The specific skills and competencies required to achieve these learning objectives are detailed using the role-based competencies outlined by the CanMEDS framework. Assessment of competency comprises two main elements: workplace assessment and college exams MRCPych. Workplace learning assessments are formative assessments – that is they provide ongoing information regarding level of competency at a given time within training and outline deficiencies that need addressing to attain competence. Admission into advanced training is contingent upon completing a minimum of 36 months approved training in psychiatry and pass in all sections of the MRCPsych examination.

The major focus of learning throughout the curriculum is experiential and practical learning in the workplace, guided and supported by colleagues, mentors and clinical and educational supervision. However, there are important facets that will require other, more traditional, learning resources such as groups learning, textbooks, journal articles and web-based resources such as the College CPD On-line materials.

Essential adjuncts to learning include a Portfolio of Experience, Progress and Attainment which is an essential source of evidence for the Annual Review of Competence Progression, eligibility to enter the College Membership examinations and for CCT application.

UK Advanced Training in Psychotherapy

Having completed core training, trainees nominate their chosen psychiatric specialty from nine specialty training programs, one of which is psychotherapy. As in the core training program, the competencies outlined by the College for Advanced Training in Psychotherapy are arranged under the meta-competencies outlined in the CanMEDS curriculum.

The specialist modules of the College curriculum, including psychotherapy, build on the Core Module Curriculum in two ways. Firstly, Specialty Registrars in Psychiatry all continue to achieve the competencies set out in the Core Module throughout training, irrespective of their psychiatric specialty. This involves both acquiring new competencies, particularly in aspects such as leadership, management, teaching, appraising and developing core competencies such as examination and diagnosis to a high level and, as an expert, serving as a teacher and role model.
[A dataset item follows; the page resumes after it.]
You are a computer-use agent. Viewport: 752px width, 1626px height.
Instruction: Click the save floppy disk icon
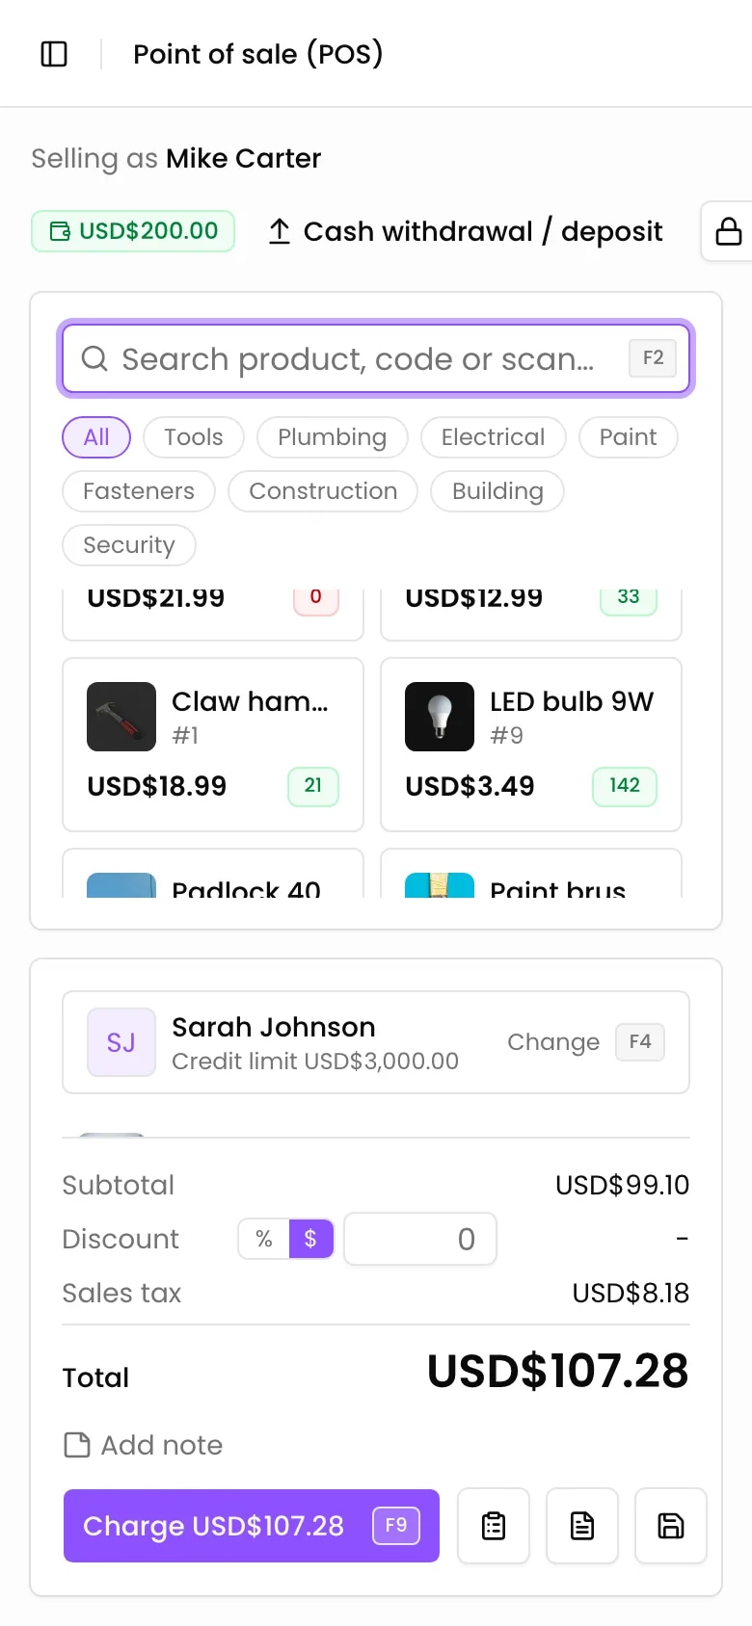click(671, 1526)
Secondly, the specialist modules set out those competencies that are a particular feature of each specialty. These include competencies that are specific to that specialty, or that feature more prominently in the specialty than they do elsewhere, or that need to be developed to a particularly high level (mastery level) in specialty practice.

USA

After a review of the residency training programs in USA, the Accreditation Council for Graduate Medical Education (ACGME) in 1997  mandated six core competencies that that all medical programs must address. These general competencies include: patient care, medical knowledge, practice-based learning and improvement, interpersonal and communication skills, professionalism and systems-based practice (Miller, Scully et al. 2003).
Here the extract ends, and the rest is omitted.